What is being asked: Please return the full listing exactly as written, with the images removed.

Task input section start

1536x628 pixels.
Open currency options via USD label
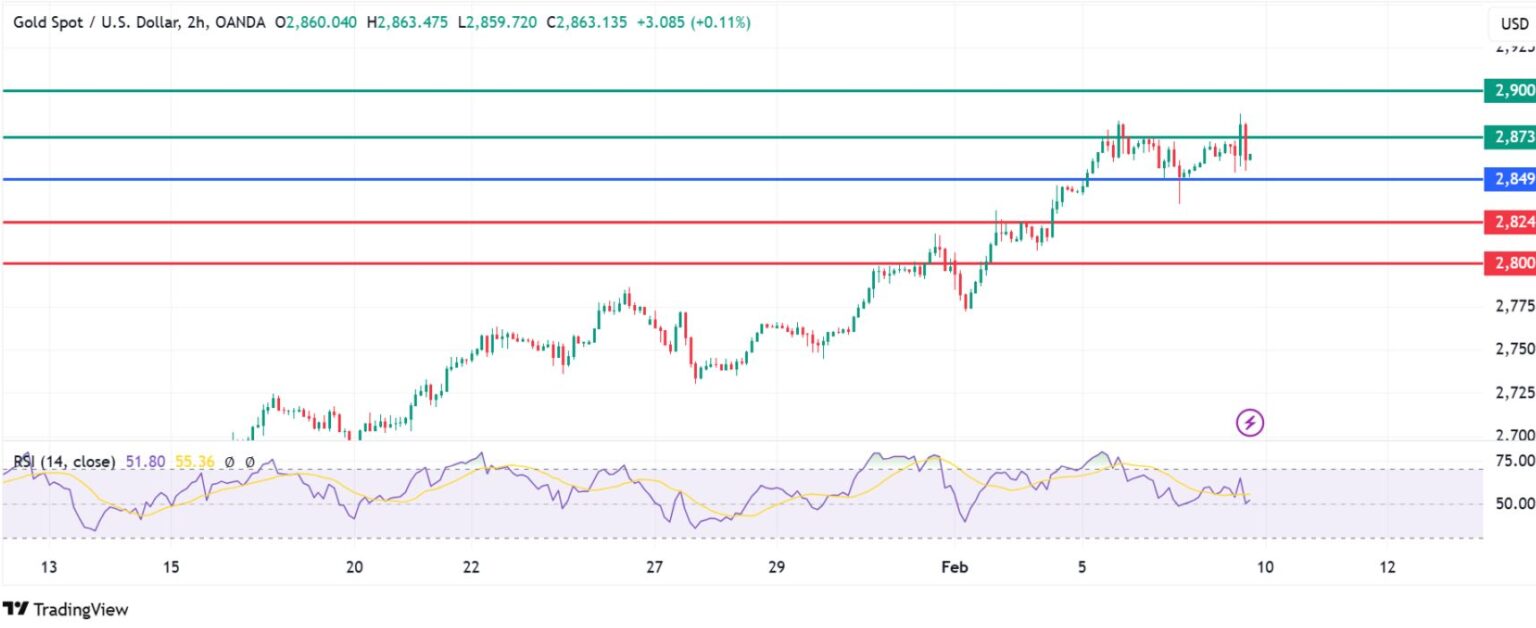click(1513, 24)
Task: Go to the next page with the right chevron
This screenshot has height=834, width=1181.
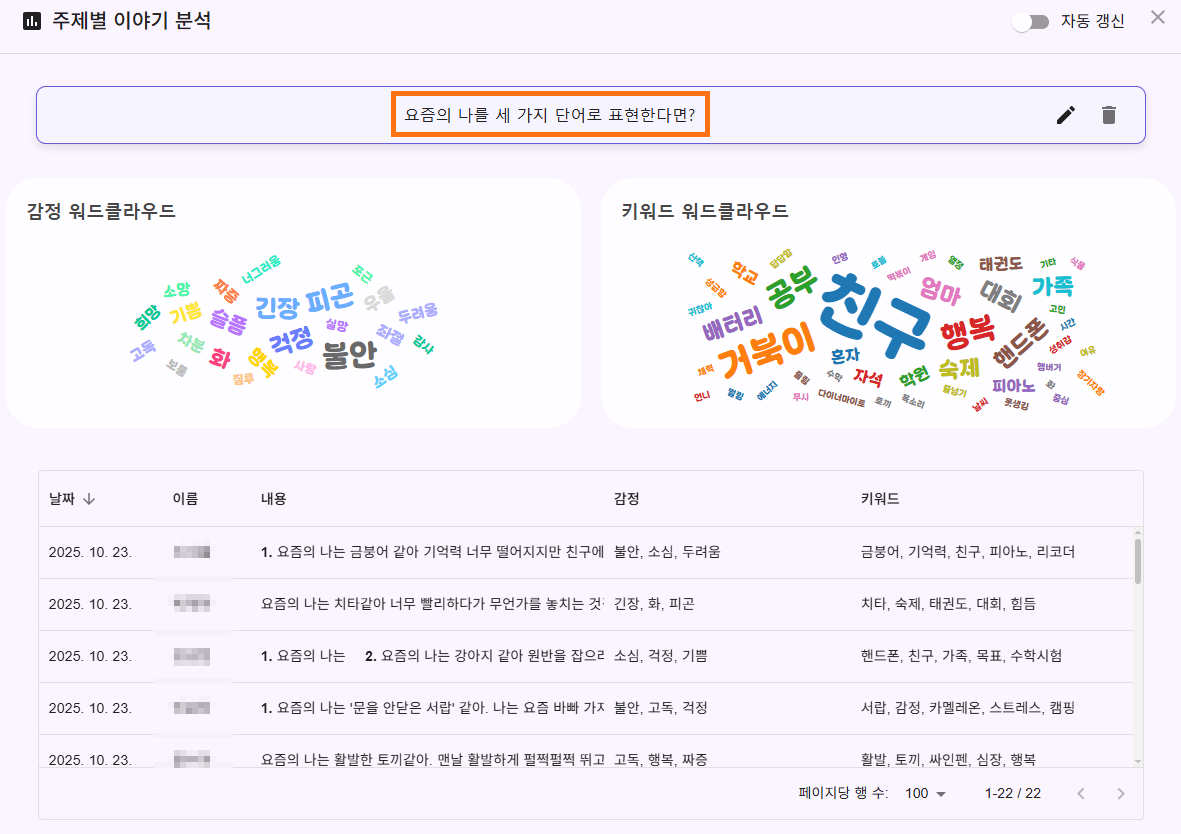Action: coord(1119,793)
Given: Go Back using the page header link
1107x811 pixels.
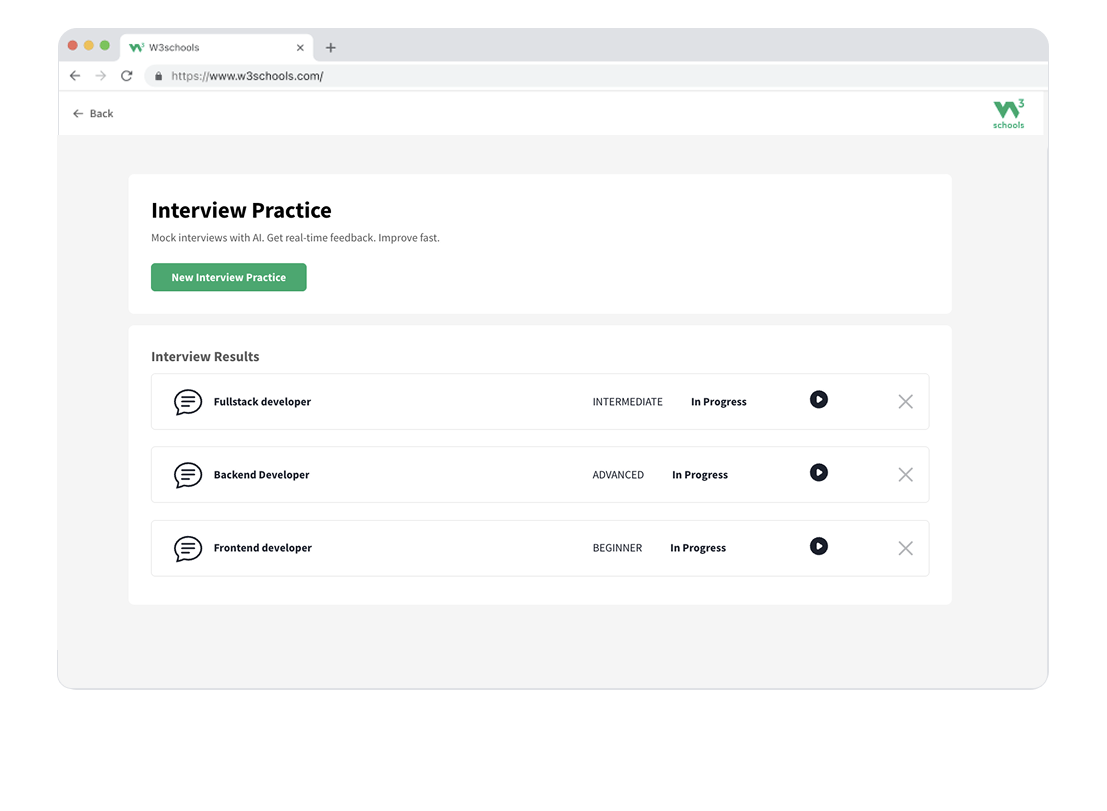Looking at the screenshot, I should [93, 114].
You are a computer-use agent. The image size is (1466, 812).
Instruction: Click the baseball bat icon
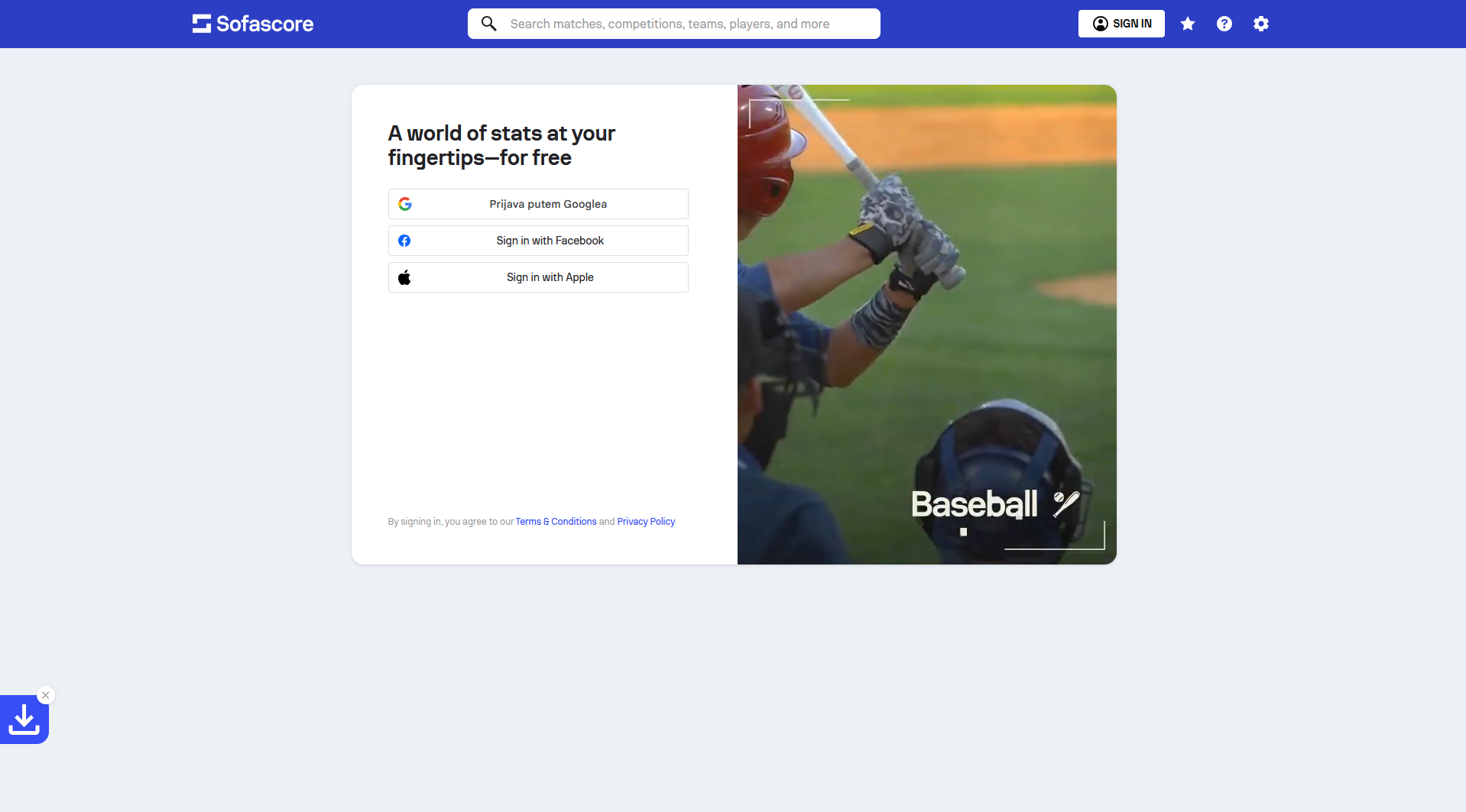point(1066,503)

Task input section end

Output of the task:
1536x628 pixels.
Open currency options via USD label
click(1513, 24)
Task: Go to the next page with the right chevron
This screenshot has height=834, width=1181.
Action: coord(1119,793)
Given: Go Back using the page header link
1107x811 pixels.
Looking at the screenshot, I should [93, 114].
You are a computer-use agent. The image size is (1466, 812).
Instruction: Click the baseball bat icon
point(1066,503)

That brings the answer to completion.